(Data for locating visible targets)
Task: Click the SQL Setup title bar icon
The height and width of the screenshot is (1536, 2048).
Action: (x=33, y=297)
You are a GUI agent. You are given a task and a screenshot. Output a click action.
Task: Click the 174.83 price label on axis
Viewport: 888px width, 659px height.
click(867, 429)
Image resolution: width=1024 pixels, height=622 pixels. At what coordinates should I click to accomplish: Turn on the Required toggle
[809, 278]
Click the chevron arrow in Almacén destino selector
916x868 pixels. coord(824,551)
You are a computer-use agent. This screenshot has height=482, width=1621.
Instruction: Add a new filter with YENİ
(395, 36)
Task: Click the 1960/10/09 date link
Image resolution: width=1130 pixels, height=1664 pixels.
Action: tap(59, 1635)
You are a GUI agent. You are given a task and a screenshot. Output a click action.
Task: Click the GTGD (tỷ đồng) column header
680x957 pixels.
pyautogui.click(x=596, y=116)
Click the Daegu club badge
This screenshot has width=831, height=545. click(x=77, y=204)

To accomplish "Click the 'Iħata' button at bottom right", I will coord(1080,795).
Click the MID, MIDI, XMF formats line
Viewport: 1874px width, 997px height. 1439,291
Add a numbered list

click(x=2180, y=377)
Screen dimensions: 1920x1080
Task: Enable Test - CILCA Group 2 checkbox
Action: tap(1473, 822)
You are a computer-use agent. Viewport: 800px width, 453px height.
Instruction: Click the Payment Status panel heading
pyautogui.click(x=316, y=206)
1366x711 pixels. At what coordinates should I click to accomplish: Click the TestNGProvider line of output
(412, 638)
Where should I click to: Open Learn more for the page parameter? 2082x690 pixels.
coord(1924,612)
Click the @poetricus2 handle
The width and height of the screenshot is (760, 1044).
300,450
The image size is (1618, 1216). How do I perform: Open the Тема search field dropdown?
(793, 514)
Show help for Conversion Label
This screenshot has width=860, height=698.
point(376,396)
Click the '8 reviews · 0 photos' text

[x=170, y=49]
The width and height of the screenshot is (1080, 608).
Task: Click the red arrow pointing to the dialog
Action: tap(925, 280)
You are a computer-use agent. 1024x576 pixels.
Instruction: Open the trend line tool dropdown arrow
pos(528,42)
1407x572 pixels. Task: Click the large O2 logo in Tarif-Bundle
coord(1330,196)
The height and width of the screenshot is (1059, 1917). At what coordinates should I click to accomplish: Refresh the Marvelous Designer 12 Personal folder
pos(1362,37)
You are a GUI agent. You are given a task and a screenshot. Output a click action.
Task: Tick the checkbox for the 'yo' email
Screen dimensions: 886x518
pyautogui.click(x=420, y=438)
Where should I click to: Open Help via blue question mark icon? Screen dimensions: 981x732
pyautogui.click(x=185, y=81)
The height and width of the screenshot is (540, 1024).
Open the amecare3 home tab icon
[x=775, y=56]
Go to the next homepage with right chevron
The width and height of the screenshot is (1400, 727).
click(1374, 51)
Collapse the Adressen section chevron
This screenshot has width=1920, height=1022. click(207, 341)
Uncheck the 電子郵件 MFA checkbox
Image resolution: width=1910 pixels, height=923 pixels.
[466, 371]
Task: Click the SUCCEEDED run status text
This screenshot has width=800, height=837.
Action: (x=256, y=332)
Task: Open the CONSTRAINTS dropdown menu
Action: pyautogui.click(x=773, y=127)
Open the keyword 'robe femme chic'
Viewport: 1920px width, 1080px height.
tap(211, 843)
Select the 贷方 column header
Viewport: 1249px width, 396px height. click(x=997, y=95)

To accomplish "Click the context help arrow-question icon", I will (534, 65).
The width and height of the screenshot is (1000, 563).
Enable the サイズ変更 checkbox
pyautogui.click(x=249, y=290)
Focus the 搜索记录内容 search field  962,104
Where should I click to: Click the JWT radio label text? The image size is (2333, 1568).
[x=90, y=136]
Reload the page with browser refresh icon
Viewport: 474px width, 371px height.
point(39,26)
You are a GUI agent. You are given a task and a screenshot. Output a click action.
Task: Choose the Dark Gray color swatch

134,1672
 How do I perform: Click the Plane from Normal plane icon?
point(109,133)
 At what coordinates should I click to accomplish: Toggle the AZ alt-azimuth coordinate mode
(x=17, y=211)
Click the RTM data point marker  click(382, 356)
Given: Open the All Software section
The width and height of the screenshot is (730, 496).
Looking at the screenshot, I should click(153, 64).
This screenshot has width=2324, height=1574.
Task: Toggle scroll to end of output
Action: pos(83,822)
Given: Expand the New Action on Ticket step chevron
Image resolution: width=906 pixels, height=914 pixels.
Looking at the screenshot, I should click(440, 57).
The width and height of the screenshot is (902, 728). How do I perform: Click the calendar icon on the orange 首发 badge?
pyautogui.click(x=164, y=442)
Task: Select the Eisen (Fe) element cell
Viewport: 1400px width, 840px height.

* TASK BRIEF:
Switch "GUI agent" to "interface agent" everywhere it appears in the lines above, and leave everything else unchanged.

* WRITTEN ANSWER:
Task: Click the SQL Setup title bar icon
The height and width of the screenshot is (1536, 2048).
Action: (x=33, y=297)
You are a interface agent. You are given a task and a screenshot. Output a click action.
Task: Click the 174.83 price label on axis
Viewport: 888px width, 659px height.
click(867, 429)
Image resolution: width=1024 pixels, height=622 pixels. At what coordinates should I click to accomplish: Turn on the Required toggle
[809, 278]
Click the chevron arrow in Almacén destino selector
916x868 pixels. coord(824,551)
You are a computer-use agent. This screenshot has height=482, width=1621.
Instruction: Add a new filter with YENİ
(395, 36)
Task: Click the 1960/10/09 date link
Image resolution: width=1130 pixels, height=1664 pixels.
Action: tap(59, 1635)
You are a interface agent. You are given a task and a screenshot. Output a click action.
Task: Click the GTGD (tỷ đồng) column header
680x957 pixels.
pyautogui.click(x=596, y=116)
Click the Daegu club badge
This screenshot has width=831, height=545. click(x=77, y=204)

To accomplish "Click the 'Iħata' button at bottom right", I will coord(1080,795).
Click the MID, MIDI, XMF formats line
Viewport: 1874px width, 997px height. 1439,291
Add a numbered list

click(x=2180, y=377)
Screen dimensions: 1920x1080
Task: Enable Test - CILCA Group 2 checkbox
Action: tap(1473, 822)
You are a computer-use agent. Viewport: 800px width, 453px height.
Instruction: Click the Payment Status panel heading
pyautogui.click(x=316, y=206)
1366x711 pixels. At what coordinates should I click to accomplish: Click the TestNGProvider line of output
(412, 638)
Where should I click to: Open Learn more for the page parameter? 2082x690 pixels.
coord(1924,612)
Click the @poetricus2 handle
The width and height of the screenshot is (760, 1044).
300,450
The image size is (1618, 1216). How do I perform: Open the Тема search field dropdown?
(793, 514)
Show help for Conversion Label
This screenshot has width=860, height=698.
point(376,396)
Click the '8 reviews · 0 photos' text

[x=170, y=49]
The width and height of the screenshot is (1080, 608).
Task: Click the red arrow pointing to the dialog
Action: tap(925, 280)
You are a computer-use agent. 1024x576 pixels.
Instruction: Open the trend line tool dropdown arrow
pos(528,42)
1407x572 pixels. Task: Click the large O2 logo in Tarif-Bundle
coord(1330,196)
The height and width of the screenshot is (1059, 1917). At what coordinates should I click to accomplish: Refresh the Marvelous Designer 12 Personal folder
pos(1362,37)
You are a interface agent. You are given a task and a screenshot. Output a click action.
Task: Tick the checkbox for the 'yo' email
Screen dimensions: 886x518
pyautogui.click(x=420, y=438)
Where should I click to: Open Help via blue question mark icon? Screen dimensions: 981x732
pyautogui.click(x=185, y=81)
The height and width of the screenshot is (540, 1024).
Open the amecare3 home tab icon
[x=775, y=56]
Go to the next homepage with right chevron
The width and height of the screenshot is (1400, 727).
click(1374, 51)
Collapse the Adressen section chevron
This screenshot has width=1920, height=1022. click(207, 341)
Uncheck the 電子郵件 MFA checkbox
Image resolution: width=1910 pixels, height=923 pixels.
[466, 371]
Task: Click the SUCCEEDED run status text
This screenshot has width=800, height=837.
Action: (x=256, y=332)
Task: Open the CONSTRAINTS dropdown menu
Action: pyautogui.click(x=773, y=127)
Open the keyword 'robe femme chic'
Viewport: 1920px width, 1080px height.
tap(211, 843)
Select the 贷方 column header
Viewport: 1249px width, 396px height. click(x=997, y=95)

To accomplish "Click the context help arrow-question icon", I will (534, 65).
The width and height of the screenshot is (1000, 563).
Enable the サイズ変更 checkbox
pyautogui.click(x=249, y=290)
Focus the 搜索记录内容 search field  962,104
Where should I click to: Click the JWT radio label text? The image size is (2333, 1568).
[x=90, y=136]
Reload the page with browser refresh icon
Viewport: 474px width, 371px height.
point(39,26)
You are a interface agent. You are given a task and a screenshot. Output a click action.
Task: Choose the Dark Gray color swatch

134,1672
 How do I perform: Click the Plane from Normal plane icon?
point(109,133)
 At what coordinates should I click to accomplish: Toggle the AZ alt-azimuth coordinate mode
(x=17, y=211)
Click the RTM data point marker  click(382, 356)
Given: Open the All Software section
The width and height of the screenshot is (730, 496).
Looking at the screenshot, I should click(153, 64).
This screenshot has width=2324, height=1574.
Task: Toggle scroll to end of output
Action: pos(83,822)
Given: Expand the New Action on Ticket step chevron
Image resolution: width=906 pixels, height=914 pixels.
Looking at the screenshot, I should click(440, 57).
The width and height of the screenshot is (902, 728). How do I perform: Click the calendar icon on the orange 首发 badge?
pyautogui.click(x=164, y=442)
Task: Select the Eisen (Fe) element cell
Viewport: 1400px width, 840px height.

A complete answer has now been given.